At the seventy-two hour hearing it was determined that the outstanding arrest

warrant had in fact been recalled by the district judge before Plaintiff’s arrest but the

Crowley City Clerk’s Office had failed to follow through by removing the warrant

from the active list. Officer Perry testified he did not make any inquiry as to whether

the arrest warrant upon which he acted had been recalled. After turning Plaintiff over

to the custody of the Sheriff’s Office, Officer Perry and Officer Vail had no further

contact with Plaintiff and performed no further duties regarding Plaintiff.

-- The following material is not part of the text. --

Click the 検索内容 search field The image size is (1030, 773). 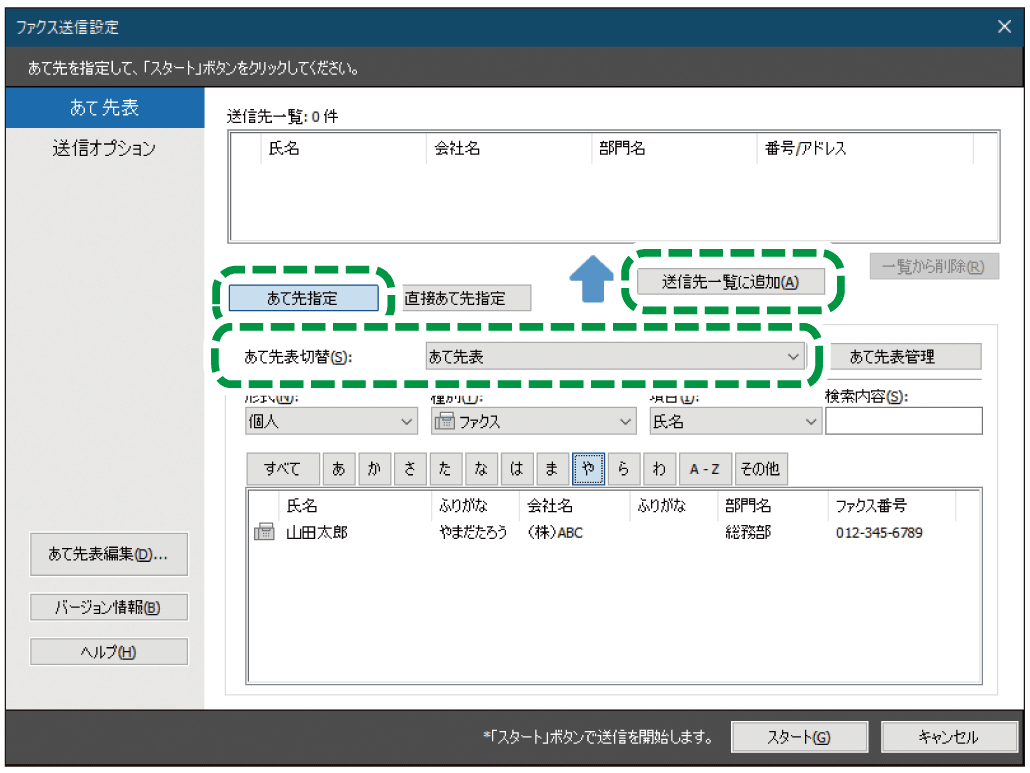pos(904,421)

Plaintiff filed an action for damages on March 4, 2005, against the City of

Crowley, alleging the arresting officers used excessive force and alleging false arrest

because the warrant had been recalled prior to his arrest. Plaintiff amended his suit

on May 16, 2007, adding as a defendant the Crowley City Clerk of Court, Ms. Lynette

Nickel (Nickel), in her official capacity, alleging she and/or her employees

negligently failed to recall the arrest warrant. Plaintiff again amended his suit on July

17, 2009, adding as defendants the Crowley City Marshall, Mr. Glen Deville

2 (Deville), in his official capacity, alleging he and/or his employees negligently failed

to recall the arrest warrant.

The trial court granted the defendants’ motion for summary judgment on the

issue of the validity of the arrest, finding the arrest made pursuant to the recalled

warrant was valid. The remaining issues were fixed for trial, and the court

subsequently granted a directed verdict dismissing Nickel and Deville, finding they

were judicially immune from suit for the conduct alleged. The trial court rendered

judgment in favor of the other defendants, finding they were not liable because

Plaintiff resisted a lawful arrest made pursuant to an ostensibly valid warrant and

caused his own injuries. It further found the officers did not use excessive force

under the circumstances but in fact used reasonable force to affect the arrest of

Plaintiff who was physically resisting restraint.

Plaintiff alleges three assignments of error asserting the trial court erred in: (1)

granting summary judgment on the issue of the legality of the arrest; (2) finding the

officers did not use excessive force; and (3) finding Plaintiff’s actions in resisting a

lawful arrest were the cause in fact of his injuries.

SUMMARY JUDGMENT

We review motions for summary judgment de novo. Hollander v. Days Inn

Motel, 98-1361 (La. App. 3 Cir. 5/1/99) 739 So.2d 238, writ granted in part, reversed

in part on other grounds, 99-1733 (La.10/1/99), 747 So.2d 1133.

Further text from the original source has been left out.